SOAL LATIHAN:
- 1) Tuliskan kembali baris-baris catatan mulai dari baris yang memuat "This screenshot has height=1247, width=2191." sampai dengan baris terakhir catatan, kedua ujungnya termasuk, tanpa mengubah apa pun.
- 2) Lanjutkan teks tentang sebuah kamus itu dari kalimat terakhirnya.

TEKS BACAAN:
■ ■ ■ ■ ■
Rabu, 14 Desember 2016

SEBUAH KAMUS



Aku pernah kehilangan sebuah kamus bahasa Inggris. Buku setebal  4 cm dengan sampul plastik warna pink itu tidak pernah terlihat lagi sejak 6 tahun yang lalu. Padahal saat aku masih duduk di bangku SMA dulu, kamus itu sangat membantu di saat-saat genting. Misalnya, di saat pelajaran bahasa inggris, persiapan ujian sekolah dan nasional, bahkan saat ingin mengetahui makna lagu-lagu barat favoritku.
Kamus itu berasal dari pemberian kakakku yang sudah menjadi guru SMP di Sambas. Walaupun tidak mengajar bahasa inggris, tapi dia dapat berbicara dalam bahasa inggris dengan sangat lancar. Bagiku, itu hal yang sangat keren. Aku ingin sepertinya. Menjadi orang yang bisa menunjukkan kapasitas speaking yang hebat. Ya, ternyata berkat kamus itu, kakakku begitu handal bahkan dalam aspek writing.
Awalnya, aku memandang remeh kamus itu. Semua kertasnya juga sudah terlepas jika saja tidak dihubungkan dengan benang karung beras. Jenis kertasnya pun mirip kertas buram. Cover-nya juga terlihat kusam dan bergaris-garis akibat sering terlipat. Untung saja masih tersampul rapi. Jika diperhatikan, plastik sampulnya pun berasal dari bahan mantel tipis. Simpulannya, fisik kamus itu sangat tidak menarik.
Aku ingin membeli yang baru saja. Tapi, kakak melarangku. Dia bilang, kamus itu sangat bagus. Kalah saing dibanding kamus yang ada di pasaran. Hei, bagaimana bisa?
Ternyata, pemilik asli kamus itu adalah almarhum ayah. Saat masih hidup, ia berprofesi sebagai guru bahasa Inggris di SMP. Beliau membelinya di Jakarta. Pada tah
un 1991. Saat itu ada program pelatihan guru di sana.
■ ■ ■ ■ ■
KUTIPAN CATATAN:
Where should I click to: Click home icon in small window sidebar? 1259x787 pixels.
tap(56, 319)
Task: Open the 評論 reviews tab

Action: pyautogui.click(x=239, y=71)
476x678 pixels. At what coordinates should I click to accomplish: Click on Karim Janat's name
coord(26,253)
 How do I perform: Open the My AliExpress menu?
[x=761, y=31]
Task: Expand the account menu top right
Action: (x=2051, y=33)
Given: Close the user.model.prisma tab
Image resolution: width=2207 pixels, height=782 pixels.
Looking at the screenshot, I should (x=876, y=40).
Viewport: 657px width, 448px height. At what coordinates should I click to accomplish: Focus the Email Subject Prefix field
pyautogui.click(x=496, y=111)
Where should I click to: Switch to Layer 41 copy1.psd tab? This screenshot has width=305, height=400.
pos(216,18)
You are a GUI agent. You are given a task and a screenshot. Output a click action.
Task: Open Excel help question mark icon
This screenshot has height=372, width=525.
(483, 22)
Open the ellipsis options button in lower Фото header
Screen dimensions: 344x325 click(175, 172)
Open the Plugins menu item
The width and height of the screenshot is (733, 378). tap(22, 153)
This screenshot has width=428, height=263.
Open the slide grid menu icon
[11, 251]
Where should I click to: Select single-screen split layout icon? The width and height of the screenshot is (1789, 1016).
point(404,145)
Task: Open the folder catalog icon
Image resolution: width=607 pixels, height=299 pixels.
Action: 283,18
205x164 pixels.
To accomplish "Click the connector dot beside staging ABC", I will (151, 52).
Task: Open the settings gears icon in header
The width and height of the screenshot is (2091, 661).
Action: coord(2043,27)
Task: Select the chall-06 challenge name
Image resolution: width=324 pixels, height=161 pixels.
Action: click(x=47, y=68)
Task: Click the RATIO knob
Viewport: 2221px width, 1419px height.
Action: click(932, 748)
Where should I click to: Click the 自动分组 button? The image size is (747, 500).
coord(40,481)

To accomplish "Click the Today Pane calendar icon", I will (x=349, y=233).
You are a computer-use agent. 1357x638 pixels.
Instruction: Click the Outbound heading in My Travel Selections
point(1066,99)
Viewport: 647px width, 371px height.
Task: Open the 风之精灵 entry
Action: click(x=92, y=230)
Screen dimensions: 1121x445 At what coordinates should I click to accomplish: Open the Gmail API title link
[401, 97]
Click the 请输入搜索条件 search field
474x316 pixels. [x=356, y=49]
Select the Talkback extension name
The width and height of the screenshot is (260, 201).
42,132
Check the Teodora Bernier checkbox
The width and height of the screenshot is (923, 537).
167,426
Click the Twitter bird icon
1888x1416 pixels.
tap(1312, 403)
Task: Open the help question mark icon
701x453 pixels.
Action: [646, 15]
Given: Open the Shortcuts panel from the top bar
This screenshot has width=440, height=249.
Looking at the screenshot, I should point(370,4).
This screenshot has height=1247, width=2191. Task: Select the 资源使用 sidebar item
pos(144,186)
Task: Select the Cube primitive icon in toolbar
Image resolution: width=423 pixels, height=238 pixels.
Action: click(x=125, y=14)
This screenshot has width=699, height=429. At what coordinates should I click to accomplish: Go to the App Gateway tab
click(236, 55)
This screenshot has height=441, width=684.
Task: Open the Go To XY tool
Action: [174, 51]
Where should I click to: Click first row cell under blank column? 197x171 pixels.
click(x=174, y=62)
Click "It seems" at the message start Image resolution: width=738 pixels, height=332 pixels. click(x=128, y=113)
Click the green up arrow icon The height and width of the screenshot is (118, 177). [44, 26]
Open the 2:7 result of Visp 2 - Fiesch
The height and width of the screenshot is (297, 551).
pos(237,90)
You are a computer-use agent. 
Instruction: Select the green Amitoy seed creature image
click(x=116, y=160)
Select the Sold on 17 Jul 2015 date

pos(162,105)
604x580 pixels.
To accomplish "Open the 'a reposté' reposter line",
■ ■ ■ ■ ■
JAWABAN BERURUTAN:
- 1)
This screenshot has height=1247, width=2191. Task: Select the 资源使用 sidebar item
pos(144,186)
Task: Select the Cube primitive icon in toolbar
Image resolution: width=423 pixels, height=238 pixels.
Action: click(x=125, y=14)
This screenshot has width=699, height=429. At what coordinates should I click to accomplish: Go to the App Gateway tab
click(236, 55)
This screenshot has height=441, width=684.
Task: Open the Go To XY tool
Action: [174, 51]
Where should I click to: Click first row cell under blank column? 197x171 pixels.
click(x=174, y=62)
Click "It seems" at the message start Image resolution: width=738 pixels, height=332 pixels. click(x=128, y=113)
Click the green up arrow icon The height and width of the screenshot is (118, 177). [44, 26]
Open the 2:7 result of Visp 2 - Fiesch
The height and width of the screenshot is (297, 551).
pos(237,90)
You are a computer-use agent. 
Instruction: Select the green Amitoy seed creature image
click(x=116, y=160)
Select the Sold on 17 Jul 2015 date

pos(162,105)
604x580 pixels.
To accomplish "Open the 'a reposté' reposter line",

- 2)
Seketika, aku tercekat. Tidak menyangka betapa tuanya usia kamus itu. Saat ayah disebut-sebut, hatiku tiba-tiba rindu mendalam padanya secara otomatis. Kehilangannya di saat umur 7 tahun bukanlah hal yang mudah. Penopang hati, jiwa dan fisikku pergi di masa aku belum mampu mandiri.
Kakak pernah membuka setiap lembarannya di depanku. Demi menunjukkan kelebihan kamus tersebut. Benar saja. Kuperhatikan dengan seksama. Perbendaharaan katanya lebih lengkap dibanding kamus teman yang kupinjam. Bahkan koleksi idiomnya juga lebih banyak. Alhasil, dengan kamus itu aku mampu menerjemahkan naskah dongeng dengan baik. Pak guru memuji tugas yang kukerjakan. Hatiku menghangat. Rasanya kasih sayang ayah mengalir begitu saja. Sekalipun dia tiada di dunia nyata.
Sejak itu, aku berjanji akan menyukai bahasa inggris dan meraih nilai tinggi di ujian sekolah maupun nasional. Kerja kerasku tidak sia-sia. Impian itu telah menjadi kenyataan. Bahkan sampai sekarang, aku tergolong mampu berbicara dalam bahasa Inggris lancar.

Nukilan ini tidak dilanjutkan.